Она сидела на скамейке у подъезда — должно быть, ожидала благодетельницу Петровну. Вряд ли она дождалась бы ее сегодня, да и завтра тоже — это я знал лучше других. Потому как перед исчезновением хитрожопая дворничиха по-свойски завернула ко мне и проставилась: притащила водяру и ведро антоновских яблок, отчего я пришел к выводу, что у меня не было обонятельных галлюцинаций этой грёбаной ночью — пахли все-таки яблоки, сваленные у дворничихи на балконе.
Сейчас я также не страдал обманом зрения — хотя лучше бы она мне привиделась, эта неудавшаяся самоубийца. Она была пьяная. Абсолютно. В стельку. Некрасиво, омерзительно пьяная. До состояния ветоши. Я не люблю пьяных женщин, просто терпеть их не могу. Не знаю, зачем я остановился. Может быть, потому что Петровна вслед за яблоками перетащила через мой порог потертые клетчатые баулы с пожитками бывших квартирантов?
— Георгий Георгич, — пропищала она противным, искательным голоском, каким даже дворничихи умеют разговаривать, когда им что-то от тебя нужно. — Вот… собралась, значит, я… а их дома нет… с утра как умотали обои, и все… А я тут к сеструхе срочно в деревню… ты передай, Георгич, а? Вроде ничё ихнего не забыла. А я сала тебе привезу, колбаски домашней с чесночком… Сестра позвонила, кабана колют, приезжай, говорит, на свежину…
Дворничиха елозила глазами и мялась, но я и так все прекрасно понимал: она ж была не бессердечная, эта наша Петровна! И не слиняй она в спешном порядке на историческую родину, ее стопудово можно было бы уговорить, и даже без пол-литры, притараненной мне в виде взятки. Именно этого владелица антоновских яблок и боялась — своей до дрожи податливой сельской души. Поэтому и выдумала срочную поездку к сестре, и кабана, который, небось, еще не увидел свой последний в жизни свинский сон и не съел окончательное ведро комбикорма или тех же пахучих яблок.
— Ты это, Георгич… выпьешь как-нибудь, — визитерша заскорузлыми пальцами извлекла откуда-то из недр своей немаркой дорожной куртки тару и брякнула ею о стол.
— Спасибо, Петровна, только я крепкого не употребляю. Вы же знаете.
— Все потребляют! — припечатала она тоном доктора Хауса, который утверждал, что все врут. — Так вещички-то передашь, а, Гош? Придет она за ими к вечеру, небось…
Вряд ли ночная самоубийца в таком виде явилась за вещами, подумал я. Если бы дамочку не подпирала спинка скамейки, она бы просто свалилась. Хотя, возможно, я предъявляю к жертве высокого градуса, с которым давно завязал сам, слишком суровые требования? Добралась же она до скамейки своими ногами? Или, чтобы вызвать сочувствие и понимание, она напилась прямо тут, под нашими с Петровной окнами?

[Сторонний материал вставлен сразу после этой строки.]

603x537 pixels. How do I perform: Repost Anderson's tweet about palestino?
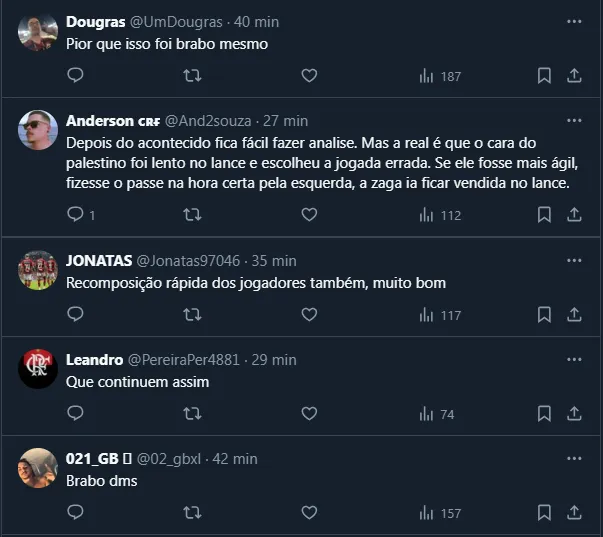(193, 214)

У дворничихи, во благовремении отъехавшей в село, было тихо и темно. Я сам, малодушно допустивший водворение клетчатых сумок в прихожую, затем также малодушно смотал удочки в контору, куда мне не было никакой нужды являться, и точил там лясы с девочками до самого вечера, разрушая рабочую атмосферу и свой имидж сурового начальника, и глупо надеясь, что в мое отсутствие здесь как-нибудь утрясется само собой.
То, что не утряслось, сидело в промозглых осенних сумерках прямо передо мной, уронив лицо и безвольно бросив руки между коленями. Я еще мог сделать вид, что не узнаю, и спокойно пройти мимо — тем более что она вряд ли вглядывалась в лица, да и вообще что-либо замечала. Но… у меня находились их с дочерью вещи… три клеенчатые сумки… возможно, вся их жизнь, в которой было нечто… разгадка того, почему она это сделала.
Я сел рядом и осторожно потрогал бывшую съемщицу дворничихи за плечо. От нее за версту разило какой-то дешевой сивухой, к аромату которой столь гармонично примешивался мощный дух до отказа набитых Петровной перед отъездом мусорных баков. Наша дворничиха была женщиной обстоятельной — и эта родственная ей душа, по-видимому, тоже. Так напиться — нужно было иметь талант. Или призвание. Или то и другое вместе. Как я уже заметил, я не люблю пьяных. Особенно, если пьет женщина. Имел опыт.
— Добрый вечер… — сказал я натужно. — Ваши вещи э-э-э… у меня.
Она все так же сидела, уставясь в никуда. Я снова слегка коснулся ее пальцами — и тут она упала. Просто свалилась как тряпичная — почти беззвучно, не произнеся при этом ни слова, и единственное, что донеслось до моих ушей, — это стук ее лба, вошедшего в клинч с грязным асфальтом.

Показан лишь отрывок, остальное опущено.